Gender-based violence: Most prevalent human rights violation
Gender-based violence and violence against women and girls is one of the most prevalent human rights violations in the world.
It knows no social, economic or national boundaries.
Worldwide, an estimated one in three women will experience physical or sexual abuse in her lifetime.
Gender-based violence undermines the health, dignity, security and autonomy of its victims, yet it remains shrouded in a culture of silence.
Victims of violence can suffer sexual and reproductive health consequences, including forced and unwanted pregnancies, unsafe abortions, traumatic fistula, sexually transmitted infections, including HIV, and even death.
The Chief Director of the Ministry of Gender, Children and Social Protection, Dr Afisah Zakariah, buttressed these statements at a workshop in Accra when she described gender-based violence as a grave violation of the fundamental human rights and freedoms of its victims, mostly women and girls.
She said despite leaving victims with traumatising effects, gender-based violence had been internalised by societies in such a manner that it was considered a private matter that should not be discussed outside the home.
That, she said, led to the protection of perpetrators who got away with such criminal acts, warning that gender-based violence was criminal and should be handled as such.

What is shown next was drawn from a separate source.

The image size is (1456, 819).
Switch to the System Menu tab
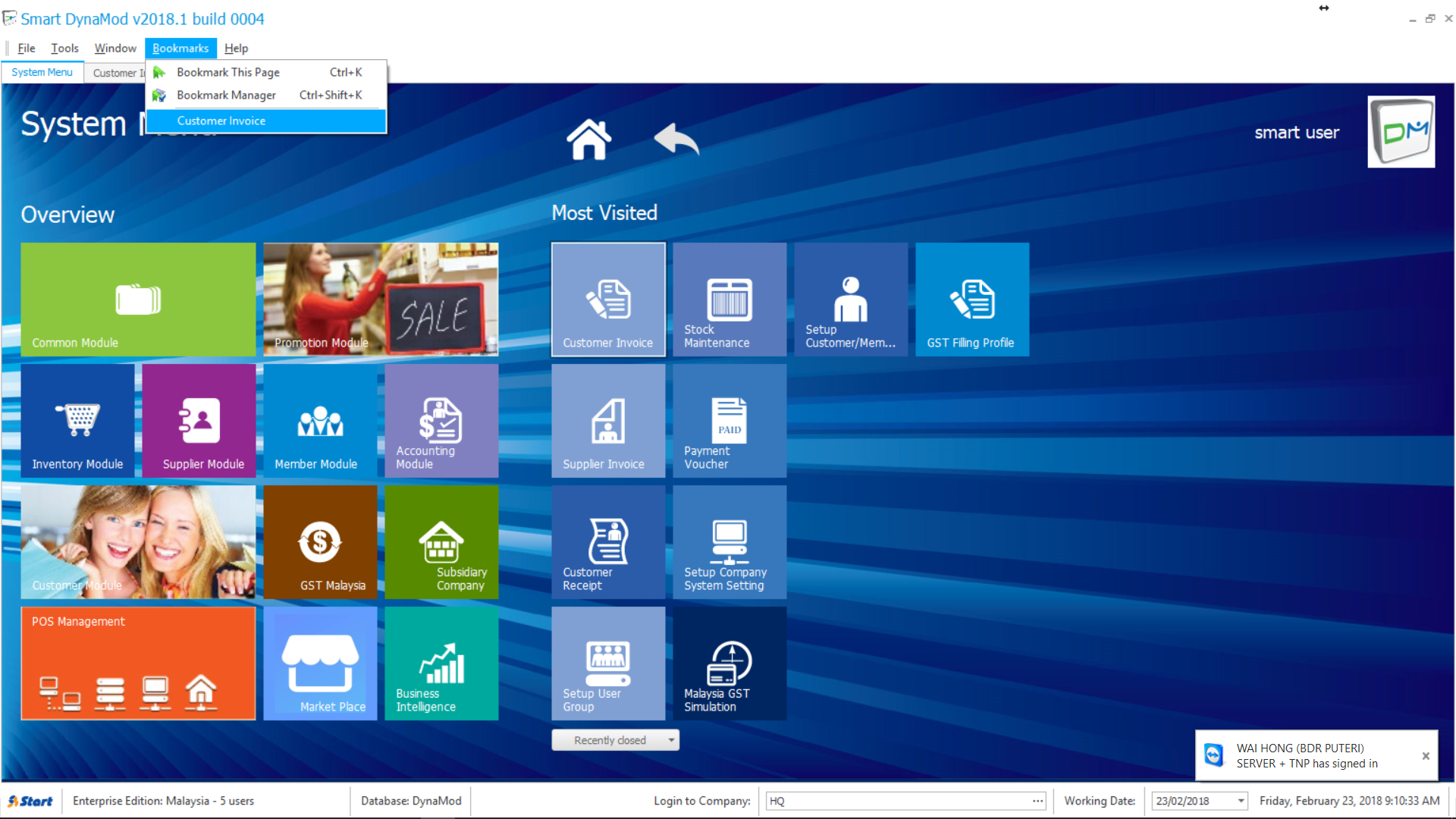pos(42,72)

The chief director made the statement at a workshop organised by the Domestic Violence Secretariat of the Ministry of Gender, Children and Social Protection in Accra to sensitise religious leaders and heads of schools to sexual and gender-based violence.
Statistics
Dr Zakariah said gender-based violence still persisted, with cases of rape, defilement, domestic violence and assault on the rise.

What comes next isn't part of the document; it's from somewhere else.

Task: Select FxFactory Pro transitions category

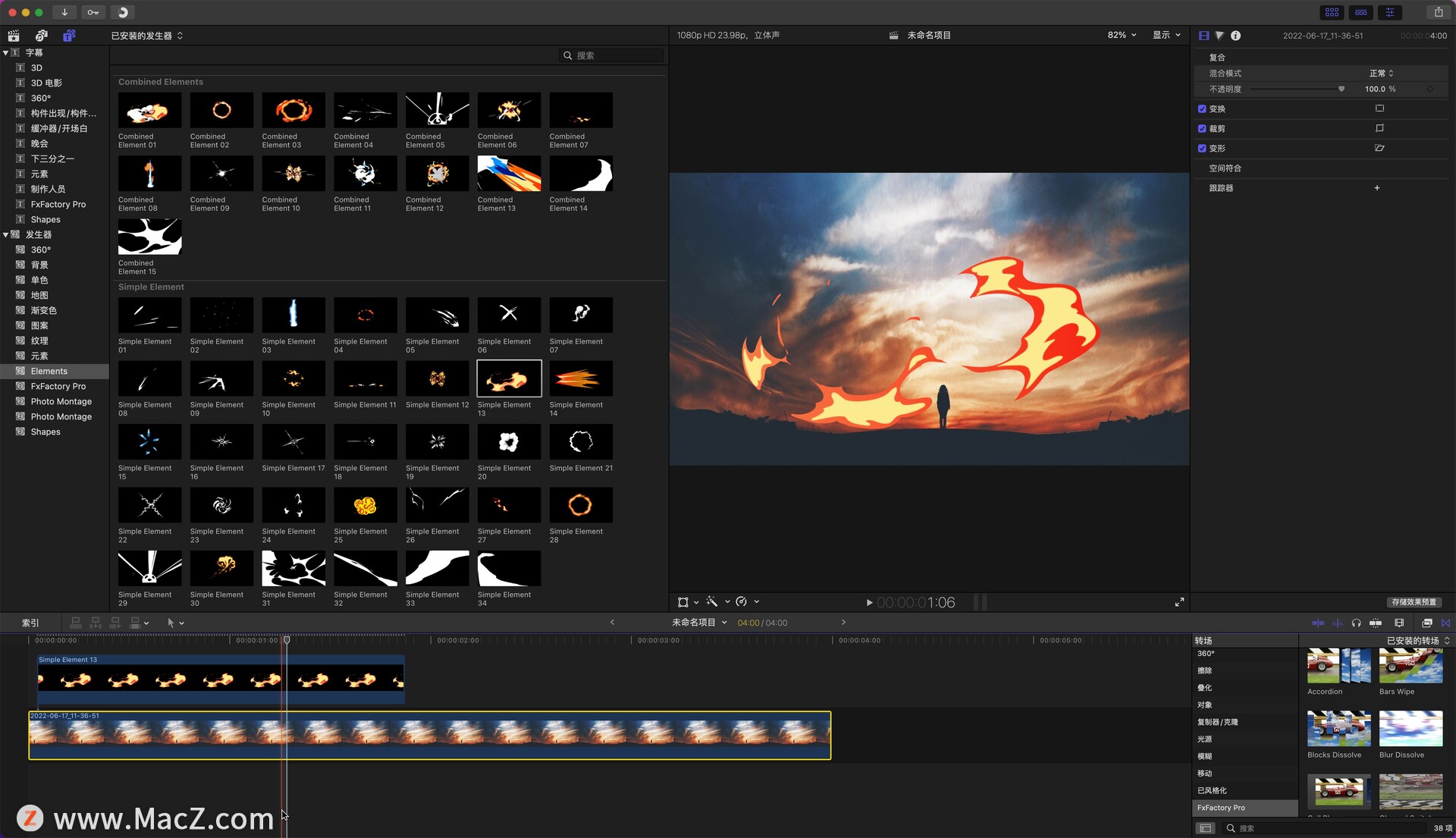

Statistics from the Domestic Violence and Victims’ Support Unit (DOVVSU) of the Ghana Police Service indicate that reported rape cases reduced from 316 in 2015 to 236 in 2016, but increased to 311 in 2017.
Defilement cases also reduced from 1,198 in 2015 to 722 in 2016 but increased to 793 in 2017, while cases of assault also reduced from 5,494 in 2015 to 4,190 in 2016, but increased to 5,019 in 2017.
“Resource DOVVSU”
In his presentation, a clinical psychologist, Mr Adolf Awuku Bekoe, said cultural beliefs and values in some communities that discriminated against women and girls was a leading cause of sexual and gender-based violence.
Mr Bekoe, who is also the National Coordinator of the Coalition on Domestic Violence Legislation, said the enforcement of the patriarchal arrangement in the Ghanaian society gave males inherent superiority in the home, with the misinterpretation of some religious beliefs also compounding the problems, “making men more powerful than women”.
Consequently, Mr Bekoe, who is also a lecturer at the Methodist University College, said considering the fact that gender- based violence had serious implications on an individual that could ruin one’s life, there was the need for people to make personal commitment to stop the act, adding that “do not be a perpetrator or a victim”.
While society also had the responsibility to eschew domestic violence, Mr Bekoe said the State also needed to take the issue seriously by providing the needed resources for the Police Service to enforce the laws against domestic violence.
“The Domestic Violence and Victims’ Support Unit (DOVVSU) of the Police Service which deals with domestic violence issues is 20 years and they still do the basic things they used to do.
The unit is understaffed and doesn’t even have shelter to keep a mother and her children who are being abused,” he lamented.